As time goes on, this website will be augmented for educational poetic forms that are fitting with the mission of the TotoPoetry dictionary. Unfortunately, it is faster to write graph-generated poems than to program them and load them on the server, so it may take time posting them all. TotoPoetry is being improved and tweaked as time goes on, so newer, perhaps more interesting or complex poems will appear on the site in the coming years. Programs are currently being investigated for TotoPoetry to endogenously invent its own poetic forms which might prove interesting as well.

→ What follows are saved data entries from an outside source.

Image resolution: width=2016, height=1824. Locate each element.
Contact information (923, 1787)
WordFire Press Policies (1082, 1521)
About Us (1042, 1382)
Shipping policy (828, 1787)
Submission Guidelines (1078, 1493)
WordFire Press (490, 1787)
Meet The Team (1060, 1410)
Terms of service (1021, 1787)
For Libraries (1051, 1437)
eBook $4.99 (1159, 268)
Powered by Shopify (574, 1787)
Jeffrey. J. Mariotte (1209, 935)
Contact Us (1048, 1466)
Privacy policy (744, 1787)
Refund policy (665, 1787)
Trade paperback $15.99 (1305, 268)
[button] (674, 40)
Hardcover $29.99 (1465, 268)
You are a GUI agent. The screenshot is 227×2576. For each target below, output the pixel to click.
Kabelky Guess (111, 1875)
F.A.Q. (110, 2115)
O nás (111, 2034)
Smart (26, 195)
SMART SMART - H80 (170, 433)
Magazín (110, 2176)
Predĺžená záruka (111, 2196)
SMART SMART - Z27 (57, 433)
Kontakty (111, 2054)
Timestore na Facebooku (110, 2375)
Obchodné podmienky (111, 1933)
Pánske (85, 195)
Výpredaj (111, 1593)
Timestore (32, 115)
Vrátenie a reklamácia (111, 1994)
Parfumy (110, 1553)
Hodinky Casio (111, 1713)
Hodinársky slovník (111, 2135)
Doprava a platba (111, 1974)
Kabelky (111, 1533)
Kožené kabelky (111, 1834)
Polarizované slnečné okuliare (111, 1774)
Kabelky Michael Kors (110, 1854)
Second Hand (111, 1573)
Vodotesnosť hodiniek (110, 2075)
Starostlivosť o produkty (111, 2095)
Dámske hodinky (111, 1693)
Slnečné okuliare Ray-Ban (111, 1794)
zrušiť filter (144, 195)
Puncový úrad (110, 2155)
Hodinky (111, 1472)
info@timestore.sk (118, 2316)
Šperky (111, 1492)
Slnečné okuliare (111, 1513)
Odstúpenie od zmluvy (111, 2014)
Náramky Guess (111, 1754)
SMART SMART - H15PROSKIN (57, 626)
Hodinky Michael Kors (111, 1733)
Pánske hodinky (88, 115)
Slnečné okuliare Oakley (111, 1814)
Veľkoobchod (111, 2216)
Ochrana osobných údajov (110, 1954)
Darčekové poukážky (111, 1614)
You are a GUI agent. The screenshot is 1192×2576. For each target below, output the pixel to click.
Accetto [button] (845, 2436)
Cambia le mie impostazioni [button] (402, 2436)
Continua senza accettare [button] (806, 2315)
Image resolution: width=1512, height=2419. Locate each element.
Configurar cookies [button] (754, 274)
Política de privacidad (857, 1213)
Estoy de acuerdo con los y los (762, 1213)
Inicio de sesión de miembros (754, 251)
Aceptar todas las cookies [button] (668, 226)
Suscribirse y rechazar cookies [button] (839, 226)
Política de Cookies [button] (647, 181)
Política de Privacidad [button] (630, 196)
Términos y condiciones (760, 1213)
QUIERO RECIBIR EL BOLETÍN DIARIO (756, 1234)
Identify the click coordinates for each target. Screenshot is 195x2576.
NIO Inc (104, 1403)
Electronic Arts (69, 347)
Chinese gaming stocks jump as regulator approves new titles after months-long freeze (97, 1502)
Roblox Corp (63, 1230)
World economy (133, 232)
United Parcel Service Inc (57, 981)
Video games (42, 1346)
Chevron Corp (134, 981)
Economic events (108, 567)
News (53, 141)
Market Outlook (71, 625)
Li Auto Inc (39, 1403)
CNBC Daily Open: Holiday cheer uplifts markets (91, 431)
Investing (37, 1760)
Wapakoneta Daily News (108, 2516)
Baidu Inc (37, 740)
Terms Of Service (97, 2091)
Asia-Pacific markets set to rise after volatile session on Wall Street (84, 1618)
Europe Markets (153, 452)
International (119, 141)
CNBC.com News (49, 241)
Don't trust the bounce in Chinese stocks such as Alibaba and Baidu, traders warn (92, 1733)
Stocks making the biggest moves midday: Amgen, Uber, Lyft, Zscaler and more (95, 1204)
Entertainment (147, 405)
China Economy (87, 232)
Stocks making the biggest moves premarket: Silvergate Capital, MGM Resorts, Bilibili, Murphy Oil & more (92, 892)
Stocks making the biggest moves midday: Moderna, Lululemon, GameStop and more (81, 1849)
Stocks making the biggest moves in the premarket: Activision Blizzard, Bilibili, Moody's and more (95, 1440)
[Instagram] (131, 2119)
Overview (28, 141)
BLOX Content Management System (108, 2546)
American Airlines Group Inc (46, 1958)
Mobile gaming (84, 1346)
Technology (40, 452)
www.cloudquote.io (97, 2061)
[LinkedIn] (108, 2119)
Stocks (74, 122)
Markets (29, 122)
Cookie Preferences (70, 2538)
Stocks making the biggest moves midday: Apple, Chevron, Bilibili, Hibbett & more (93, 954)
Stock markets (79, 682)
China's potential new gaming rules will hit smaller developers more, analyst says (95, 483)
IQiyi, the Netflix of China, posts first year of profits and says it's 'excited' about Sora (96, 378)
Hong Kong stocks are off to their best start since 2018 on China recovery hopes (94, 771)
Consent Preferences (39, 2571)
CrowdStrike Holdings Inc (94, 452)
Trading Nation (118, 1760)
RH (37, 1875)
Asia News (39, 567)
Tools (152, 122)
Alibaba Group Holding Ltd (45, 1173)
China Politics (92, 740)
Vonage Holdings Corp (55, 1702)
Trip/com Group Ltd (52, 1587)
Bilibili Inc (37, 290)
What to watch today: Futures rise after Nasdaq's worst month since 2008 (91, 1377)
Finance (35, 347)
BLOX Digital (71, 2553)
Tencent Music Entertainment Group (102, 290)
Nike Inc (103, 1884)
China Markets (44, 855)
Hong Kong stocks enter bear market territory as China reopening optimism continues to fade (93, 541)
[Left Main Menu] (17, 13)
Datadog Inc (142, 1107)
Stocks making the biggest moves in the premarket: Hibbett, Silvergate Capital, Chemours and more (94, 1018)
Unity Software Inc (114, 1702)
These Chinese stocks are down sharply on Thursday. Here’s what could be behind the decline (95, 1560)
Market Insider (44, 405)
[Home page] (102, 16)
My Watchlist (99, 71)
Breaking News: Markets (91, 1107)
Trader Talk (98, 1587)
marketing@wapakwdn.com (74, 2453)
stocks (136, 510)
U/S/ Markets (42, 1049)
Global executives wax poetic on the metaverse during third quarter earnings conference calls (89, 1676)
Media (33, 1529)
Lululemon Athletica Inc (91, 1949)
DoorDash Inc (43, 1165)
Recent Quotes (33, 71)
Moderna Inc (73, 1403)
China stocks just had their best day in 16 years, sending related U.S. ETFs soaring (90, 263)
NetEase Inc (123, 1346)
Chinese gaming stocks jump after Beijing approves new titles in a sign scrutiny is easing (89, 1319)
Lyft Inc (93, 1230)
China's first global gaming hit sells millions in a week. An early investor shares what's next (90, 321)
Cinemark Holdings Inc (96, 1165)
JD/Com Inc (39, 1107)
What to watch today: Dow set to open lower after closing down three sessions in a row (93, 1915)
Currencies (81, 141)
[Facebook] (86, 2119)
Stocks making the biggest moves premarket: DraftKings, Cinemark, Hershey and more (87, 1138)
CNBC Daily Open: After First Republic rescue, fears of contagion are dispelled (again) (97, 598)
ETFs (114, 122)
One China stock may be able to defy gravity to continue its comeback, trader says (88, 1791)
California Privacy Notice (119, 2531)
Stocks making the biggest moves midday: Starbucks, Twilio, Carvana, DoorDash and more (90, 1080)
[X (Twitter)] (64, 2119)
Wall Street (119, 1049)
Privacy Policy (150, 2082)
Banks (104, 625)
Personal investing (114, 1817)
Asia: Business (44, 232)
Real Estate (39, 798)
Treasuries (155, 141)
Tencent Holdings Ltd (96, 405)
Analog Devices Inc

The above raises an interesting question. TotoPoetry has focused on didactic poems simply due to the mission of this dictionary project. A recent Wikipedia entry defines didacticism as following:
Didacticism is an artistic philosophy that emphasizes instructional and informative qualities in literature and other types of art. Didactic art intends not primarily to "entertain" or to pursue subjective goals. The opposite of "didactic" is "non-didactic." If the artist is more concerned with artistic qualities and techniques than with conveying a message, then the work is considered to be non-didactic, even if it serves instructive or educational purposes. … The term "didactic" also refers to media that are "burdened" with instructive, factual, or otherwise "educational" information, sometimes to the detriment of a reader's (or viewer's) enjoyment.
The article goes on to state the following (on the version available August 2, 2009):
Some have suggested that nearly all of the best poetry is didactic.
This view does beg the question. Will computer-authored poems, be one day considered the “best poetry” given that algorithms can cover vastly more subjects and languages than a single or even a large group of authors? Time will tell.